- Top Story
- or Log in
Romania’s leftist Social Democrats (PSD) won Sunday’s parliamentary election by a wide margin, exit polls showed, putting them in a strong position to form a coalition government with a junior ally.
Seeking re-election a year after the coalition it led stepped down amid street protests over its failure to address corruption, the PSD appears to have won the support of many Romanians with promises of increased social spending.
Exit polls conducted by CURS-Avangarde and IRES showed the PSD winning close to 46 percent of the vote, followed by the centre-right National Liberal Party (PNL) with about 22 percent.
The Save Romania Union party, a newcomer to Romanian politics, was seen winning around 9.2 percent.
The Central Electoral Bureau is expected to release first official partial results on Monday morning.
Observers said a PSD-led government would likely bloat public spending, raising the risk that Romanian fiscal deficits could exceed the European Union’s 3 percent of GDP limits.
With its leader, Liviu Dragnea, convicted of vote-rigging in April, the PSD is also seen as a threat to Romania’s recent efforts to step up anti-corruption reforms.
“I am … overwhelmed by the result,” Dragnea said after the exit poll results were announced. “Romania is an island of stability in the region. All political factors must understand and respect today’s vote.”
Dragnea also said his party will start talks to form a parliamentary majority with long-time ally ALDE, expected to take about 6 percent of the vote.
A calculation by private television Antena 3 based on raw official ballot data showed PSD winning 47 percent and ALDE 5 percent.
“In the coming days, PSD and ALDE will begin discussions in order to form a new majority in parliament … Today’s vote clearly indicates Romanians’ choice for a future government,” Dragnea said in a statement.
The election follows a year of a technocrat government in Romania – the EU’s fastest-growing economy but also one of its poorest – put in place after massive street protests brought down the previous PSD-led government.

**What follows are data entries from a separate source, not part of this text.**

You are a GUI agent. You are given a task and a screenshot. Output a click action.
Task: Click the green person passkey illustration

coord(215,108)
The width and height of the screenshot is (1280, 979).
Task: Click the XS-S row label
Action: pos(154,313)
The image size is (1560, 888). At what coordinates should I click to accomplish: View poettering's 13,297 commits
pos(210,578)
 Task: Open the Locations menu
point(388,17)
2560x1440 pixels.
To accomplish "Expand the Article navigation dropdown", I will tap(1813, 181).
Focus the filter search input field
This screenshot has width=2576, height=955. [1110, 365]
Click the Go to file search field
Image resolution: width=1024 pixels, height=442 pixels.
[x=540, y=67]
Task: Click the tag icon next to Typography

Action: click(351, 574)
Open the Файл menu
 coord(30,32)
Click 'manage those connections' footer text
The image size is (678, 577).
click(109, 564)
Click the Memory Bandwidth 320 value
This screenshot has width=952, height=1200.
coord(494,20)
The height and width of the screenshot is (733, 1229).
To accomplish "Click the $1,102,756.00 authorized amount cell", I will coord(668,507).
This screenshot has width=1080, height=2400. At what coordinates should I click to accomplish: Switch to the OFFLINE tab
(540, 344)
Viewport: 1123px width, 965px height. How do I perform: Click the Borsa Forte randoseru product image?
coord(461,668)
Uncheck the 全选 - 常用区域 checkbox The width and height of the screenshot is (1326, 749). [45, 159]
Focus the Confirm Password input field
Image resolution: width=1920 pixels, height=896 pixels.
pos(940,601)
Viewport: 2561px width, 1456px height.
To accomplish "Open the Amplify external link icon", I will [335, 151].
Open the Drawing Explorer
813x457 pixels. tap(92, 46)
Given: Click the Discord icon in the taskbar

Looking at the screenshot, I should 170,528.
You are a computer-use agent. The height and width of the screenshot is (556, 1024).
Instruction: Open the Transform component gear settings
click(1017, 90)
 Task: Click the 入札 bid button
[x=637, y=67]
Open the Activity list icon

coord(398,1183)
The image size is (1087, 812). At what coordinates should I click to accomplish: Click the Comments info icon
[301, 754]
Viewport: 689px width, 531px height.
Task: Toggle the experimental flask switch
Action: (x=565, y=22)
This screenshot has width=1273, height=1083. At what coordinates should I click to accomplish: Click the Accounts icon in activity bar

Triggered by a deadly fire in the Colectiv nightclub in Bucharest that lacked emergency exits and other safety measures, the protests called for sweeping change in Romania to address chronically inept public administration and graft.
But many of the younger voters who took to the streets then failed to vote on Sunday, underscoring a lack of trust that reforms can take root.
The PSD’s electorate traditionally stems from older, poorer Romanians, eager to hear the party’s message that centres around public sector wage hikes, tax cuts and higher pensions.
“The exit polls results mean that we will have a leftist government,” said political commentator Mircea Marian. “The main problem is that, step by step, very slowly, they will likely change legislation in the anti-corruption field.”
Both PSD and ALDE politicians have accused anti-corruption prosecutors, who have won EU praise for their efforts, of being politically motivated in their investigations.
Dragnea told reporters in June that Romanians must choose between “better bread or handcuffs.”
During its previous years in government, between 2012-2015, the PSD reversed austerity policies put in place after a 2008 real estate crash by cutting taxes and raising the minimum wage and public-sector pay.
The European Commission, the EU’s executive arm, now expects Romania’s deficit to quadruple from 0.8 percent of economic output in 2015 to 3.2 percent in 2017 under European accounting terms.